(Extracted material Opens)

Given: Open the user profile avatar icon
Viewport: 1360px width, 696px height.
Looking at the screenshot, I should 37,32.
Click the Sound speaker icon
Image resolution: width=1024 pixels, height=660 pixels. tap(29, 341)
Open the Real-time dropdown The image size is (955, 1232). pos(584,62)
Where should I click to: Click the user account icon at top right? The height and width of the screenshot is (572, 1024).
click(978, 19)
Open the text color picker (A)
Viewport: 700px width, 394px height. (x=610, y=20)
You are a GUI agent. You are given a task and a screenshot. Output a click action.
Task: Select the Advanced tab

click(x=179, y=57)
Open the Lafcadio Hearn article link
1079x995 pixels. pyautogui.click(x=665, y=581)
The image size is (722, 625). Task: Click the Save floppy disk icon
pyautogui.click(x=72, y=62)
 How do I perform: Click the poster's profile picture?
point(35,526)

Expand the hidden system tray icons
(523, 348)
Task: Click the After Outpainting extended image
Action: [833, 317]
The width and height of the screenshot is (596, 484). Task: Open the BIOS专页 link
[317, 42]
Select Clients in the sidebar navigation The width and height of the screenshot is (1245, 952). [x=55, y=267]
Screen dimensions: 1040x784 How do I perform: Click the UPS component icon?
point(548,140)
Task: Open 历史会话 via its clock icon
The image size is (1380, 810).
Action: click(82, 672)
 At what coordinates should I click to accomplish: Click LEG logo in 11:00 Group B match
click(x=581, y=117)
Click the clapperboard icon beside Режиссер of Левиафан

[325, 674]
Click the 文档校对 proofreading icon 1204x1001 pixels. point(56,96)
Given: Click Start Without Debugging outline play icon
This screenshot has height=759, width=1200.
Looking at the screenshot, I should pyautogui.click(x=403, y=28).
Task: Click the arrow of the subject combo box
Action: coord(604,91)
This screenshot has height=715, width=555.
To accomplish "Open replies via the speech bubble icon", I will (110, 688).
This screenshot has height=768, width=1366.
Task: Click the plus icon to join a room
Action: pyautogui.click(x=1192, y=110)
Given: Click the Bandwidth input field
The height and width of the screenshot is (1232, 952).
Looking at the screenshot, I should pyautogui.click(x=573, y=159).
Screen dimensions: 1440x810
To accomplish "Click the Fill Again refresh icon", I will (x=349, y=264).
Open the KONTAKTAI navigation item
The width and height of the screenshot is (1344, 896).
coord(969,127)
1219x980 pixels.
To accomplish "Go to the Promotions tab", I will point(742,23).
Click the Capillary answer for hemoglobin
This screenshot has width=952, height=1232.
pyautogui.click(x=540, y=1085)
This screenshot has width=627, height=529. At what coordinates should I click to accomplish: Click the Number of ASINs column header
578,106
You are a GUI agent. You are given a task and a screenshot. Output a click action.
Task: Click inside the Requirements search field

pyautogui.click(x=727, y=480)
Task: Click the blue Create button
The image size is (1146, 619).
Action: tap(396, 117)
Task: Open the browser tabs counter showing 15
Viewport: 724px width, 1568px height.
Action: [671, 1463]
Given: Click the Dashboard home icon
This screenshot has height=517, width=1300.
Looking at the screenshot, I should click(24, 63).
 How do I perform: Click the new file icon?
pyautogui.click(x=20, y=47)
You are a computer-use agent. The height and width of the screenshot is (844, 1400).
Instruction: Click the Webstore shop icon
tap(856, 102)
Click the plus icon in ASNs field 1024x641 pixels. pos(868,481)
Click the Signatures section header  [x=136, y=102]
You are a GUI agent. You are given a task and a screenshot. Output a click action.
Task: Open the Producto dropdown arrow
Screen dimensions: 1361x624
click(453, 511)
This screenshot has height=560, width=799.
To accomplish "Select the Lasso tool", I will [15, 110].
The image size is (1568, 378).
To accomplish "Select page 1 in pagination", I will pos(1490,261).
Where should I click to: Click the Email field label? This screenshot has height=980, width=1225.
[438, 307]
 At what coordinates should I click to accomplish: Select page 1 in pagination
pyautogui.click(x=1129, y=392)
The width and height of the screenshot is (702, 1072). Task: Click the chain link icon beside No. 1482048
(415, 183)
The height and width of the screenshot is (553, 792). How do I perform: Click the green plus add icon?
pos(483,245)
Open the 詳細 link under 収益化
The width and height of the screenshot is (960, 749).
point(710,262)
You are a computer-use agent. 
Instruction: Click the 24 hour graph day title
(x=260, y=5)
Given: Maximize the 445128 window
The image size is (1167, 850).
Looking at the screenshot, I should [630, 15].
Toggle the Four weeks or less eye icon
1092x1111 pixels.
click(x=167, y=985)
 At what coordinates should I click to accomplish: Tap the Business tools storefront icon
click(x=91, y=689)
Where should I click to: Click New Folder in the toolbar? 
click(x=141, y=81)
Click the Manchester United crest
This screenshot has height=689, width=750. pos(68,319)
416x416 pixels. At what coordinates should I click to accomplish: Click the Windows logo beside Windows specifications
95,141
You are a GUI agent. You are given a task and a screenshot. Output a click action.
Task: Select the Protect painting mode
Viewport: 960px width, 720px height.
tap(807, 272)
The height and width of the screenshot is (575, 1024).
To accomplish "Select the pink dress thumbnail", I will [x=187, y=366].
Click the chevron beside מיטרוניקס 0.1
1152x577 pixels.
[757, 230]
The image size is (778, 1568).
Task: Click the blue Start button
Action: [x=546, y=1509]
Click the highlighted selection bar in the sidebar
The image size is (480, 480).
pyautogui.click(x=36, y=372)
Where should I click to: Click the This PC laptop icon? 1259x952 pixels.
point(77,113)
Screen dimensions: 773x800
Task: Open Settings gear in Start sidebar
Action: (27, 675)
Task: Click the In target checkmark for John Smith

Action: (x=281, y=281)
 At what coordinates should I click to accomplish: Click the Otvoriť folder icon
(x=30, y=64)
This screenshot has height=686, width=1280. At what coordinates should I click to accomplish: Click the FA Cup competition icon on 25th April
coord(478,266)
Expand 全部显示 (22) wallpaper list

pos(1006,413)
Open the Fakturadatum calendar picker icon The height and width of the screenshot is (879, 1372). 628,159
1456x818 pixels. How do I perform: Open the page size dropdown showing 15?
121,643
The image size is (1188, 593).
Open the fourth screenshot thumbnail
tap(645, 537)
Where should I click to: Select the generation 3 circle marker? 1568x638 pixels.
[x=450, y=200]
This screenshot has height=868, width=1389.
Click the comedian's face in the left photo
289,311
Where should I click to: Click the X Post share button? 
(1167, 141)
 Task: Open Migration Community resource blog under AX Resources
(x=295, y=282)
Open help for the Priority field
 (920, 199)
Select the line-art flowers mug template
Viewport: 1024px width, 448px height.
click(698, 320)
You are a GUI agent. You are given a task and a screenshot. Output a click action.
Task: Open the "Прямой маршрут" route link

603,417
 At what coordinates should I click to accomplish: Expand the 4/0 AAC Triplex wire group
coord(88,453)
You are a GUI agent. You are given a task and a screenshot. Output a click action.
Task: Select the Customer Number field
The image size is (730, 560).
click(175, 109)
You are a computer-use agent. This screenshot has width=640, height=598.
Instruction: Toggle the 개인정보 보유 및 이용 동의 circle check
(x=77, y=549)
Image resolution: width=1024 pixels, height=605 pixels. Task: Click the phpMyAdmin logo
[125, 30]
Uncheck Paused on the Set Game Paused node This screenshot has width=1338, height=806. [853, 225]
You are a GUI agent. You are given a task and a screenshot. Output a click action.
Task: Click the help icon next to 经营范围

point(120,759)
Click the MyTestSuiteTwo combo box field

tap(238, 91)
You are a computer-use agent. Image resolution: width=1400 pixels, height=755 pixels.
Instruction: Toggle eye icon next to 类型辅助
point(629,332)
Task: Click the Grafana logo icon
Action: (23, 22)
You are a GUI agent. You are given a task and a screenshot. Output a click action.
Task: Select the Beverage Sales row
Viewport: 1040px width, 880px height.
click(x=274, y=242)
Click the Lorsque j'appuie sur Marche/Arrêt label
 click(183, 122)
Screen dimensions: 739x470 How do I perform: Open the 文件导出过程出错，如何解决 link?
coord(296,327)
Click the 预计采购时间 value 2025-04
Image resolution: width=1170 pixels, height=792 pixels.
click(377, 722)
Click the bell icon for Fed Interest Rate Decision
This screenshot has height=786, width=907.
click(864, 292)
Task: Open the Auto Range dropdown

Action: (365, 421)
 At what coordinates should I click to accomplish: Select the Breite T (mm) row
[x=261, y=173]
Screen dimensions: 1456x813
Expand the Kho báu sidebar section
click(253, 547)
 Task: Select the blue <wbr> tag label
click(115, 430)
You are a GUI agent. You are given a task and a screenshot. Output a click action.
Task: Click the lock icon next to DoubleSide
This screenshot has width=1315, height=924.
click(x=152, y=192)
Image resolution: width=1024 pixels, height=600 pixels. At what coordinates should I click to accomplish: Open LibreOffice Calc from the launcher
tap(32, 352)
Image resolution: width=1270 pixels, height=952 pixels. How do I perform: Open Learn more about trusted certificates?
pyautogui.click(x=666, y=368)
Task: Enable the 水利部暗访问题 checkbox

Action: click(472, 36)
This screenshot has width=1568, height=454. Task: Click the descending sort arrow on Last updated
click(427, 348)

(Extracted material Closes)

◆ Your instructions ◆
Write out once more the lines above beginning at the line with "Screen dimensions: 1456x813"; continue through the final line and stop there.

◆ Your solution ◆
Screen dimensions: 1456x813
Expand the Kho báu sidebar section
click(253, 547)
 Task: Select the blue <wbr> tag label
click(115, 430)
You are a GUI agent. You are given a task and a screenshot. Output a click action.
Task: Click the lock icon next to DoubleSide
This screenshot has width=1315, height=924.
click(x=152, y=192)
Image resolution: width=1024 pixels, height=600 pixels. At what coordinates should I click to accomplish: Open LibreOffice Calc from the launcher
tap(32, 352)
Image resolution: width=1270 pixels, height=952 pixels. How do I perform: Open Learn more about trusted certificates?
pyautogui.click(x=666, y=368)
Task: Enable the 水利部暗访问题 checkbox

Action: click(472, 36)
This screenshot has width=1568, height=454. Task: Click the descending sort arrow on Last updated
click(427, 348)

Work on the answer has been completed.